**Passage for review:**
Joanne also has made important contributions to our understanding of the essential plant hormone auxin. The auxin biosynthetic pathway is plagued by genetic redundancy that hampers traditional loss-of-function genetics. As one of the developers of activation tagging, a method allowing isolation of genes on the basis of their gain-of-function phenotype (Weigel et al. 2000), her group was poised to use this new tool to uncover the rate-limiting enzymes in a previously unanticipated pathway of auxin biosynthesis (Zhao et al. 2001). Several years later, Joanne's group uncovered a second step in this pathway via a novel shade-avoidance screen (Tao et al. 2008), and we are now tantalizingly close to having the first complete biosynthetic pathway for auxin (Won et al. 2011), a plant hormone that has been studied for well over a century.
Joanne remembers fondly the mentoring and advice she received as a part of the tiny Boston Arabidopsis group in the 1980s from Fred Ausubel and Gerry Fink, who have continued to support her throughout her career. In turn, she serves as a mentor and role model to the next generation of scientists. She has trained >70 students and postdocs, many of whom are now faculty members around the world, refining and expanding projects that they started in her laboratory.
Beyond her own research (165 primary papers and 53 refereed reviews), Joanne is a tireless advocate for science in general and plant biology in particular. She was a founding, elected member of the North American Arabidopsis Steering Committee, which was formed in 1992 to organize the national Arabidopsis meeting and advise the National Science Foundation and other agencies on community needs. Her research has been supported by multiple federal funding agencies, but of particular note is her appointment as an investigator of the Howard Hughes Medical Institute (HHMI) in 1997, when she was the first HHMI investigator to use a plant as the primary organism of study. Her remarkable research successes, along with her effective championing of the relevance and importance of plant biology, were undoubtedly key elements in the recent opening of HHMI support to a larger group of plant scientists with the selection of the first HHMI-Gordon and Betty Moore Foundation investigators in 2011.
Joanne's scientific accomplishments are widely recognized: she is a fellow of the American Academy of Arts and Sciences (1998), a member of the U. S. National Academy of Sciences (1999), a fellow of the American Association for the Advancement of Science (2005), an associate member of the European Molecular Biology Organization (2006), a member of the German National Academy of Sciences (2008), a foreign associate of the French Académie des Sciences (2009), and a foreign member of the Royal Society (2011). Her awards include the National Academy of Sciences Award for Initiatives in Research (1994), the Charles Albert Schull Award from the American Society of Plant Biologists (1995), the L'Oreal-UNESCO Award for Women in Science (North America 2000), and the Kumho Award in Plant Molecular Biology (2004). The Genetics Society of America is pleased to add one more richly deserved tribute to this long list, the 2012 GSA Medal.

**Data:**
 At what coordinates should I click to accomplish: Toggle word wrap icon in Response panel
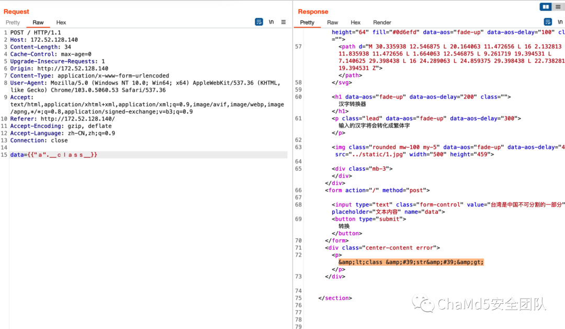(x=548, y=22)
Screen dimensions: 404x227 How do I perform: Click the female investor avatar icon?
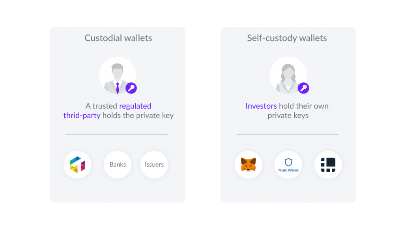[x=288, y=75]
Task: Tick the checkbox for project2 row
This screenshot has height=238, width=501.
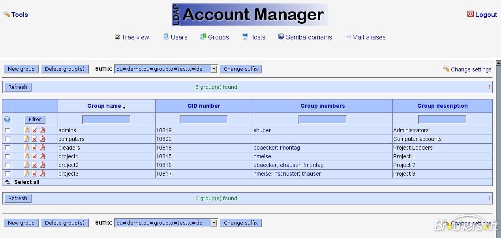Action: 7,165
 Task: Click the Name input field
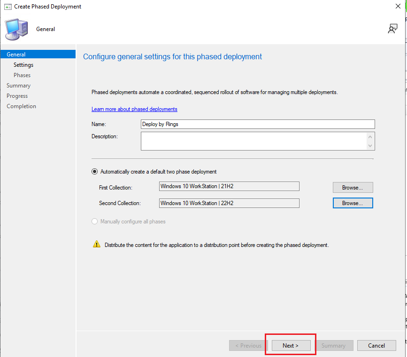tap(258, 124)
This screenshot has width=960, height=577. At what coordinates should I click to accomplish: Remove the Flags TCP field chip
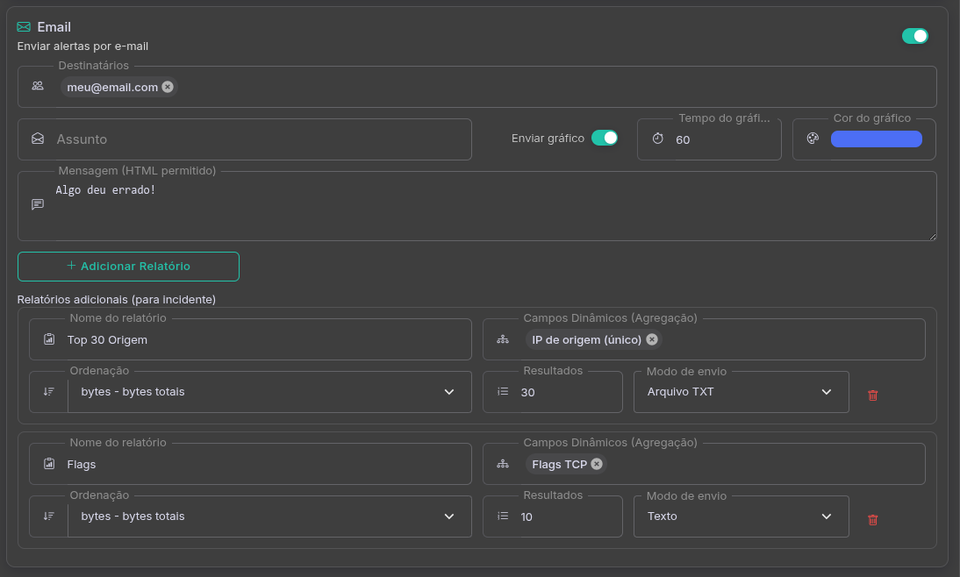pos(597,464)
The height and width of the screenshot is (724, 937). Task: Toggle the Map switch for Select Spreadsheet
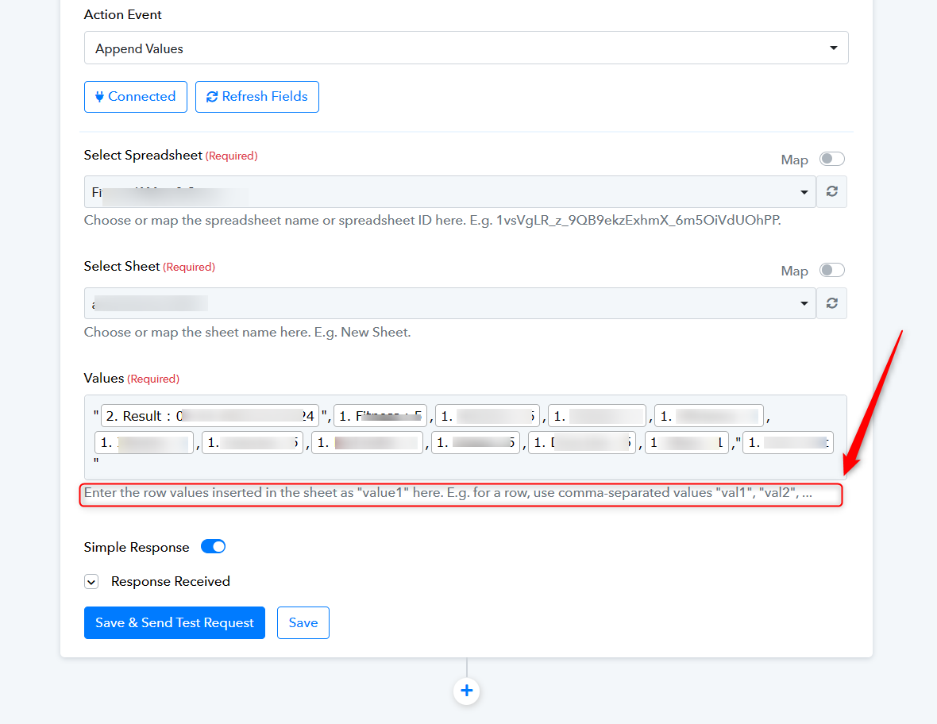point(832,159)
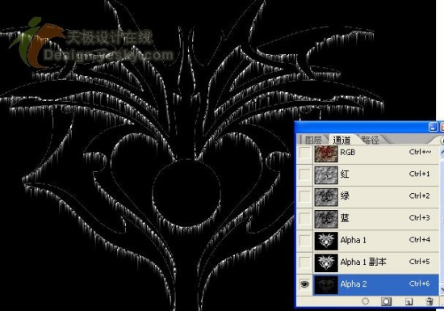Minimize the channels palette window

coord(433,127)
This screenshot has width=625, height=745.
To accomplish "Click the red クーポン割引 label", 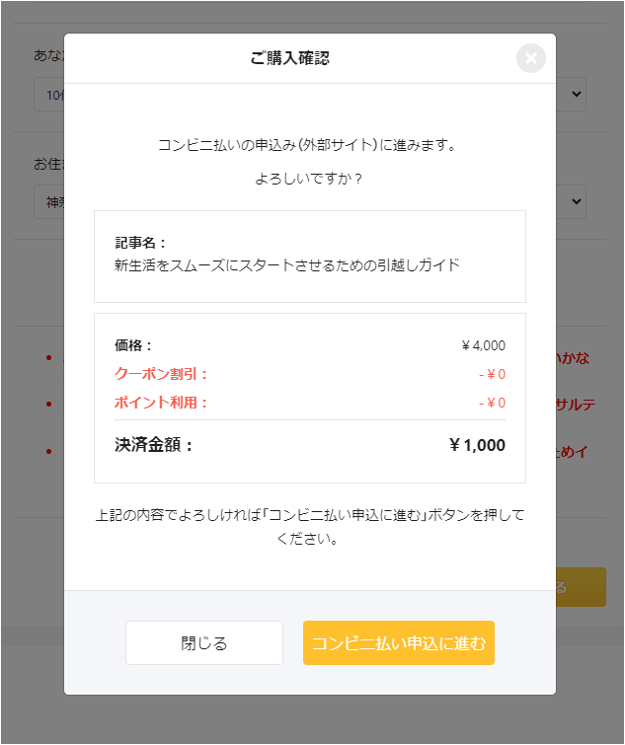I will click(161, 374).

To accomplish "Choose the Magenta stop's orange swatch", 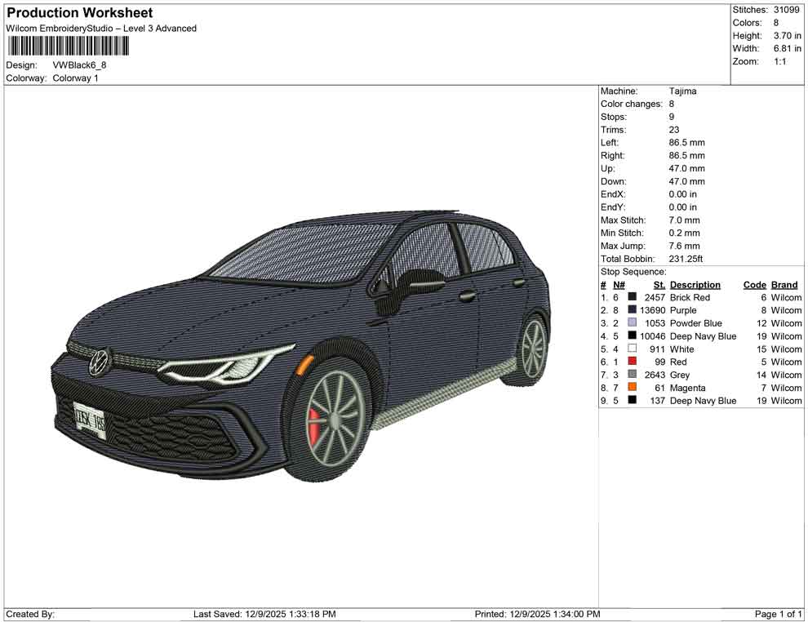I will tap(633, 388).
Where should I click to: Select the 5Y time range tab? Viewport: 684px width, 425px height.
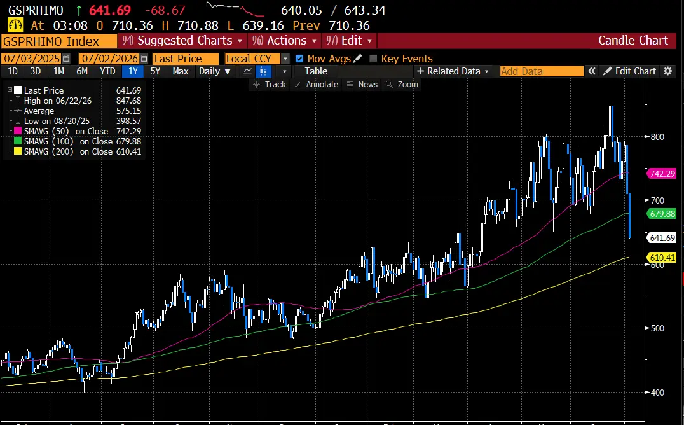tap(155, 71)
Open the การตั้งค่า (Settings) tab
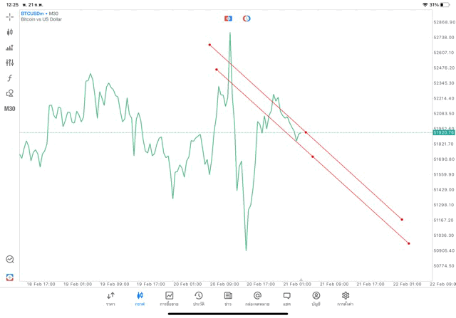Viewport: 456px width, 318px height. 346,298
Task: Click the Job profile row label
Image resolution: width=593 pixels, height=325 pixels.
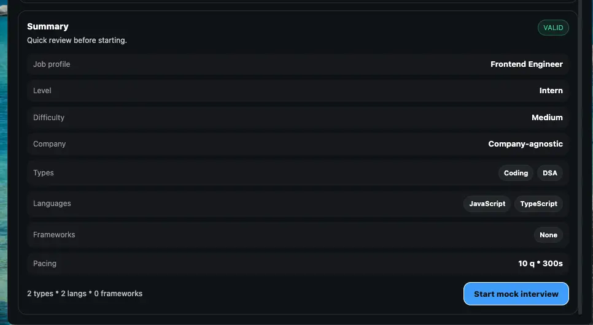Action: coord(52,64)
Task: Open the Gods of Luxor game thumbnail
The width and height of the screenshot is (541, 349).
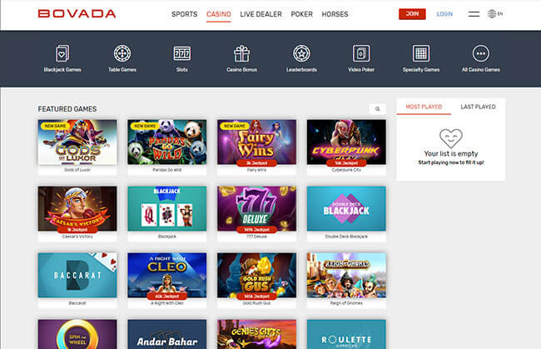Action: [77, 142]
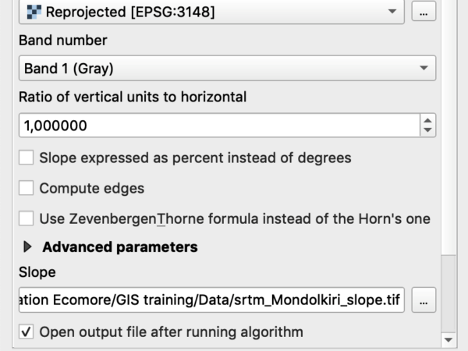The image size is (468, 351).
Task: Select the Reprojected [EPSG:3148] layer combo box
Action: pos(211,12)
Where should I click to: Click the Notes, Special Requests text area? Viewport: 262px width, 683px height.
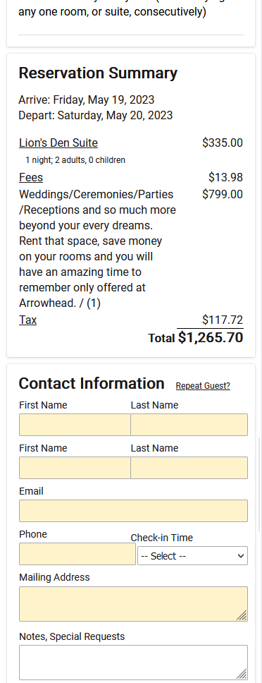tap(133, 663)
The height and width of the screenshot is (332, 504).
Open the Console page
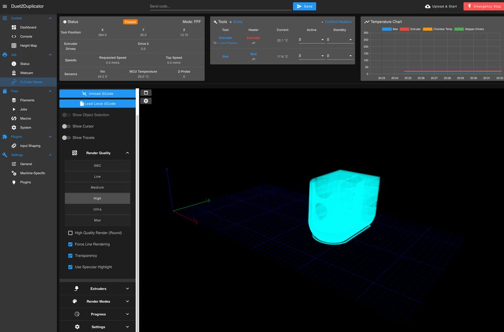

**Assignment:** Reproduce the tribute to Joanne word for word, starting at "Joanne also has" and ending after "over a century.". The records have nothing to do with the tribute.

**Expected answer:**
Joanne also has made important contributions to our understanding of the essential plant hormone auxin. The auxin biosynthetic pathway is plagued by genetic redundancy that hampers traditional loss-of-function genetics. As one of the developers of activation tagging, a method allowing isolation of genes on the basis of their gain-of-function phenotype (Weigel et al. 2000), her group was poised to use this new tool to uncover the rate-limiting enzymes in a previously unanticipated pathway of auxin biosynthesis (Zhao et al. 2001). Several years later, Joanne's group uncovered a second step in this pathway via a novel shade-avoidance screen (Tao et al. 2008), and we are now tantalizingly close to having the first complete biosynthetic pathway for auxin (Won et al. 2011), a plant hormone that has been studied for well over a century.